The film brings the historical context to the fore in understanding how the political climate under the Mayor of New York allowed for dismissal of charges. Mayor Giuliani campaigned for election in 1994 on a platform which advocated the disbanding of the Civilian Complaint Review Board. In a famous rally near City Hall, he blamed the decline in police morale on Mayor David Dinkins, the man he replaced at Gracie Mansion. When he was elected, community activists noted a dramatic increase in civilian complaints of unlawful searches. The New York City Police Department admitted targeting specific neighborhoods for dragnet techniques under the theory that if you search everybody, you were bound to get somebody who was criminal.

This approach strongly mirrors the tactics of the Argentine police in the 1970’s when thousands of young people were “disappeared” by the authorities in the name of creation of order.

In a book called God’s Assassins: State Terrorism in Argentina in the 1970s. by William and Patricia Marchak, the authors note that “terrorism is an instrument designed to frighten a larger population.

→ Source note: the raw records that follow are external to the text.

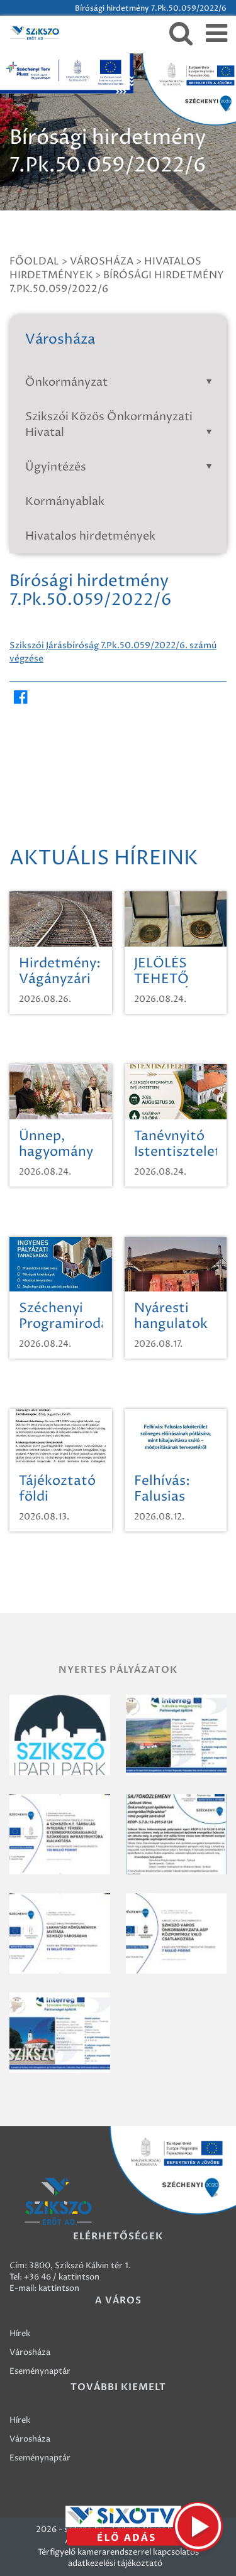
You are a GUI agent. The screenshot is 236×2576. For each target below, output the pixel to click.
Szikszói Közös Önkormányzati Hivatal (109, 424)
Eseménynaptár (39, 2371)
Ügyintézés (55, 467)
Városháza (101, 261)
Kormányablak (64, 501)
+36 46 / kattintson (61, 2277)
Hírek (19, 2333)
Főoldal (34, 261)
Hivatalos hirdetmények (90, 536)
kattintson (58, 2288)
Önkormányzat (66, 382)
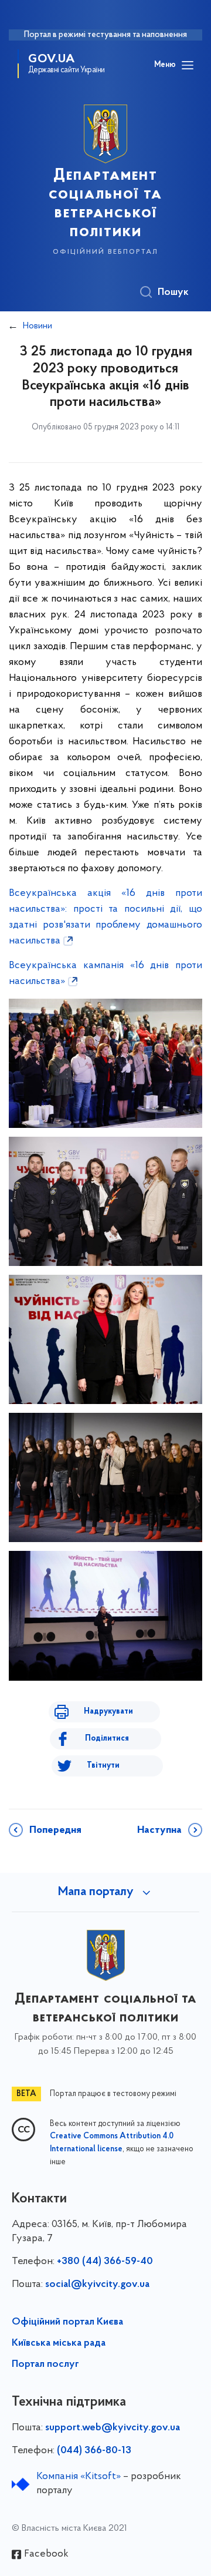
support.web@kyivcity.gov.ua (112, 2428)
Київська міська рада (59, 2343)
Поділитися (107, 1738)
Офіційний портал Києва (67, 2322)
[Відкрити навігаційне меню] (187, 65)
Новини (37, 326)
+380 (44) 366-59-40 (105, 2261)
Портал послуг (45, 2364)
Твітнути (103, 1765)
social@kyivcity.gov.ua (97, 2284)
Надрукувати (108, 1711)
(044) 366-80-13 (94, 2451)
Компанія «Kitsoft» (78, 2476)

In contrast to the violence that typically precedes it, it is not designed merely to kill political opponents; it is intended to terrify people. There is no adequate explanation for the choice of victims; fear is engendered by unpredictability. a*| There are no rules. There is no certainty about what constitutes a trespass. It seems that anyone could be in the wrong, anyone could be a victim.”

This definition is brought to startling reality when Ms. Baez recounts how her son’s offense was playing football in the street with his brothers when the ball hit the police cruiser. The reality becomes even more grim when a police office explains that if the officers who shot at Amadou Diallo had really thought he was a rape suspect, as they claimed, the correct procedure would have been to call their suspicions in via radio before exiting their cruiser-no call was ever made.

The complicity of the state apparatus becomes manifest when the police released a report stating that Baez died of asthma-even though he had no history of the ailment. Only when the family hired an independent coroner was the public made aware that the police department applicant died of strangulation.

Gideon Busch’s trial had strong problems since several of the jurors had ties to the police department-this is the basis for an appeal of the trial. Similarly, the officer who strangled Baez had fifteen Civilian Complaint Review Board complaints, yet his captain countermanded orders to remove him from his precinct. Yet at his trial, while stating that “there is a nest of perjury in this trial,” after hearing the officers’ give testimony which has put some of them behind bars for sworn falsehoods, the judge dismissed the case against the strangler.

Yet the three mothers press on. They have a noble precedent in Argentina. For twenty-three years, the Mothers of the Plaza de Mayo–also known as the Mothers of the Disappeared– the 30,000-plus who disappeared during the military dictatorships in the 1960s, 1970s, and early 1980s– have marched on Thursday afternoons in front of Government House, where Argentina’s president lives.

Last month, several of the Argentinean mothers came to New York to campaign against the Rockefeller Drug Laws which have placed many mothers’ children behind bars for more than fifteen years for a first narcotics violation.

Perhaps their diligence can help the three mothers chronicled in Every Mother’s Son. Even though the U.S. Justice Department refused to press civil rights charges against the officers who fired 41 times at her son, Kadiatou Diallo, who recently was supported by Mayor Bloomberg in her quest for permanent resident status to stay in the U.S. to continue her fight, says at the end of the film, “At the end of the day, I can stand up and say I did something.